肝がんは、唯一「移植」が認められているがんだ。保険適用は04年からだが、がん治療というよりも、肝機能が急激に低下した重度の肝不全の患者への治療法という色合いが濃い。ドナーの問題もあり、今は一般的な治療法とはいえないようだ。

肝臓には、体中から血液が集まる。そのため、他の臓器のがん細胞が血液に乗って流れ込み、転移しやすい。現在、大腸がんからの転移は、原発性肝がん同様に切除がなされ、その治療効果が認められている。最近、大腸がんの分子標的薬であるベバシズマブ、セツキシマブ、パニツムマブなどの抗がん剤の進歩により、切除できないような肝転移病巣を小さくして切除することも可能に。ただ、大腸がんの肝転移は、肝細胞がんとはがんの性質が根本的に異なるので、切除以外のラジオ波焼灼療法、肝動脈塞栓療法は適さない。
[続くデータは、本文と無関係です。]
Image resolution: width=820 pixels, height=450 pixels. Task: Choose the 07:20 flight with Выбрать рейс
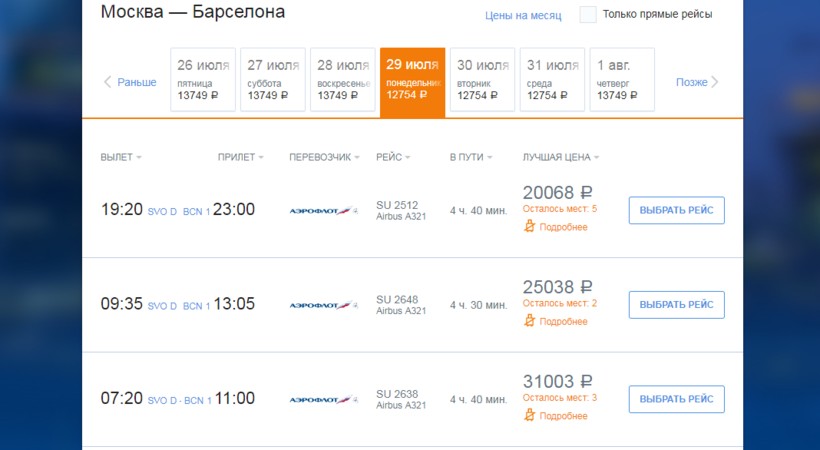(x=676, y=399)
「転移であっても肝切除は、専門知識のある肝臓外科医に任せることが望ましいが、ガイドラインにあるように、大本の大腸がんを柱にして治療方針を決めるべき。肝切除をする際にも、大腸がんの治療にあたる主治医が核になり、治療全体をコーディネートすることが望まれる」と東大の國土教授は語る。実際、転移性肝がんの手術数が多いのは、大腸などの消化器がん手術の多いがん専門病院や大学病院となっている。
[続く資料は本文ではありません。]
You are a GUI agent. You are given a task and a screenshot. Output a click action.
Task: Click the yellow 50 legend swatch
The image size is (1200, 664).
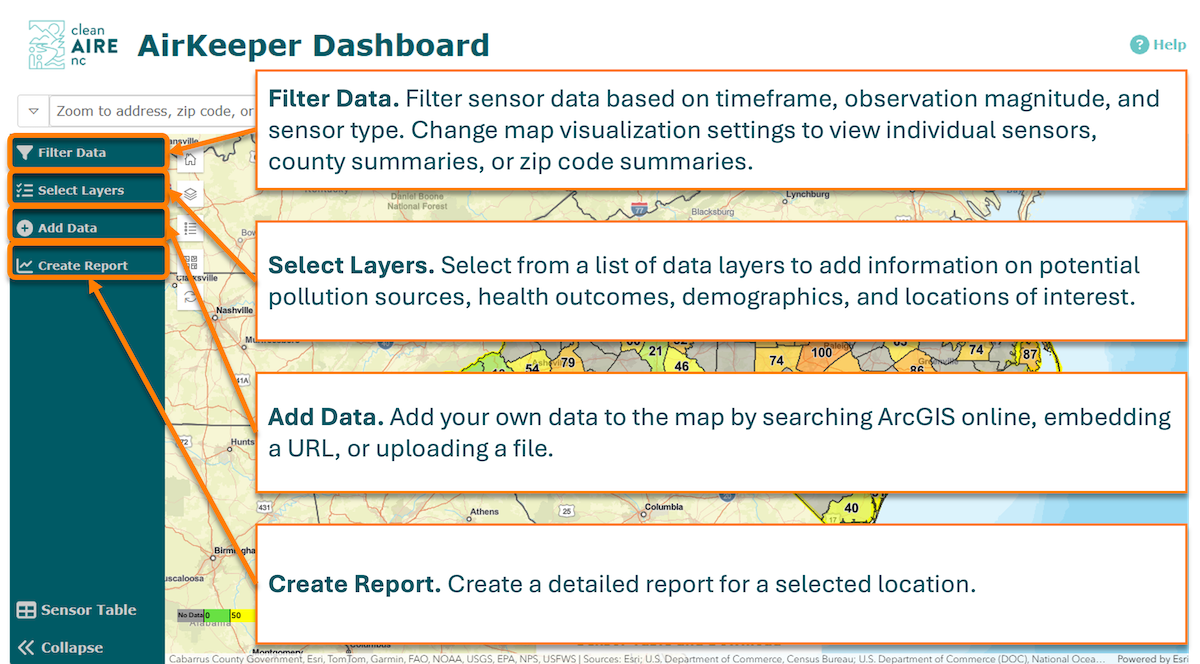click(242, 615)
肝臓は、「沈黙の臓器」と呼ばれ、病気の早期発見がしにくい。肝炎ウイルスの感染原因はいろいろ取りざたされるが、輸血や手術など特定できるのは3割で、原因がわからないことのほうが多い。だからこそ「是非一度肝炎ウイルス検査を受けるべき。もし、陽性でも肝細胞がんは経口薬やインターフェロンの投与によって発症を大幅に予防できる唯一のがんなのだから」と高山教授は、力説する。

※すべて雑誌掲載当時
※ランキングは1607病院のDPCデータを使用。2009年7~12月の6カ月間の退院患者についての治療実績。「―」は10例未満、または分析対象外とされたもの。